▸ **Passage given**:
(begin)

- First light novel volume cover

魔物喰らいの冒険者 (Mamonogurai no Bōkensha)
- Genre: Fantasy; Gourmet;
- Written by: Renkinō
- Published by: Shōsetsuka ni Narō
- Original run: March 31, 2023 – present
- Written by: Renkinō
- Illustrated by: Kawaku
- Published by: Earth Star Entertainment
- Imprint: Earth Star Novel
- Original run: August 18, 2023 – January 17, 2024
- Volumes: 2
- Written by: Renkinō
- Illustrated by: Kei Ichimatsu; Tanako Tanao;
- Published by: Line Corporation
- English publisher: Webtoon
- Imprint: Line Comics
- Magazine: Line Manga
- Original run: June 29, 2024 – present
- Volumes: 4
- Written by: Renkinō
- Illustrated by: TATE
- Published by: Square Enix
- English publisher: NA: Square Enix;
- Imprint: Gangan Comics UP!
- Magazine: Manga Up!

(end)

▸ **Information supplied**:
(begin)

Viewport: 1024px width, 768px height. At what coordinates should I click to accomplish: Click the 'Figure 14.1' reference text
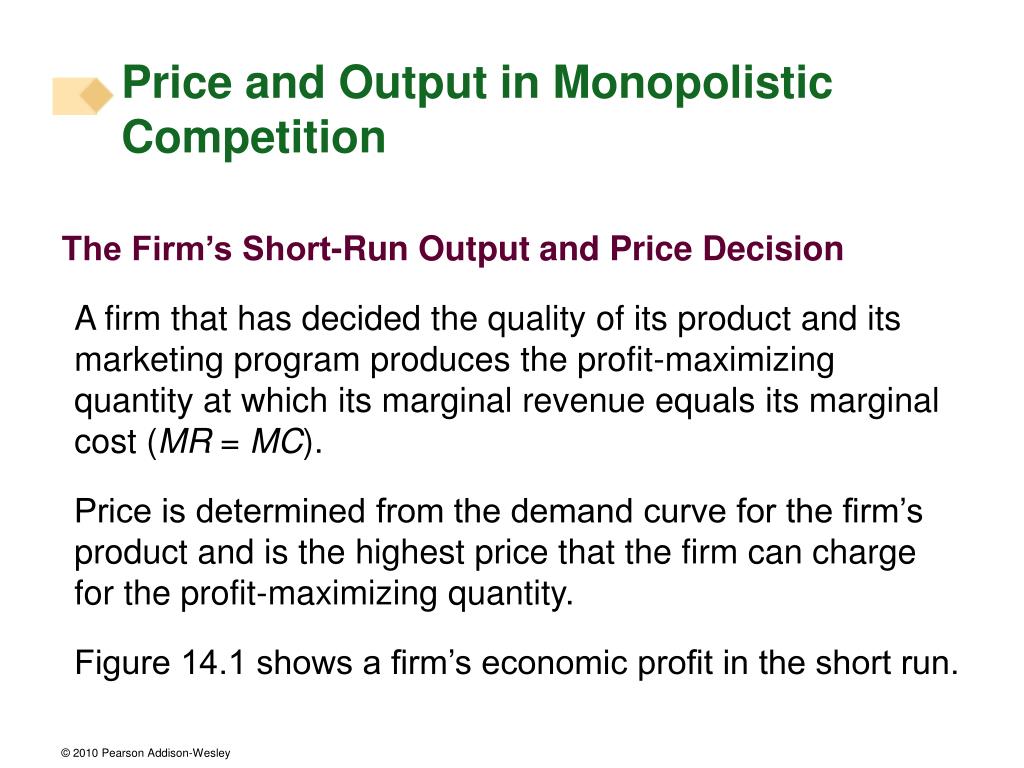(160, 663)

(end)

▸ **Given task 1**:
Say whether each statement below agrees with the listing for Mamonogurai no Bōkensha shown above the lines, answering yes or no and quoting the deciding words of the listing: (a) Kawaku illustrated the release published by Earth Star Entertainment. (b) The Earth Star Entertainment release ran to three volumes. (c) Webtoon is the English publisher of the release published by Line Corporation.
▸ **Given task 2**:
Write what comes next in the listing for Mamonogurai no Bōkensha, picking up after its final line.

▸ **Reply 1**:
(a) Yes: "Illustrated by: Kawaku"
(b) No: "Volumes: 2"
(c) Yes: "English publisher: Webtoon"

▸ **Reply 2**:
- Original run: August 21, 2024 – present
- Volumes: 3
- Directed by: Hikaru Satō
- Music by: onoken
- Studio: Imagica Infos; Imageworks Studio;
- Licensed by: Remow SEA: Medialink;
- Original network: Tokyo MX
- Original run: April 3, 2026 – June 19, 2026
- Episodes: 12

= Monster Eater =

Japanese light novel series

Monster Eater (魔物喰らいの冒険者, Mamonogurai no Bōkensha) is a Japanese light novel series written by Renkinō and illustrated by Kawaku. It began serialization online in March 2023 on the user-generated novel publishing website Shōsetsuka ni Narō. It was later acquired by Earth Star Entertainment, who published two volumes between August 2023 and January 2024 under their Earth Star Novel imprint. A webtoon adaptation illustrated by Kei Ichimatsu and Tanako Tanao and produced by whomor has been serialized online via Line Corporation's Line Manga website since June 2024 and has been collected in four digital volumes. A manga adaptation with art by TATE has been serialized online via Square Enix's Manga Up! manga website since August 2024 and has been collected in three tankōbon volumes. A "light anime" television series adaptation produced by Imagica Infos and Imageworks Studio aired from April to June 2026.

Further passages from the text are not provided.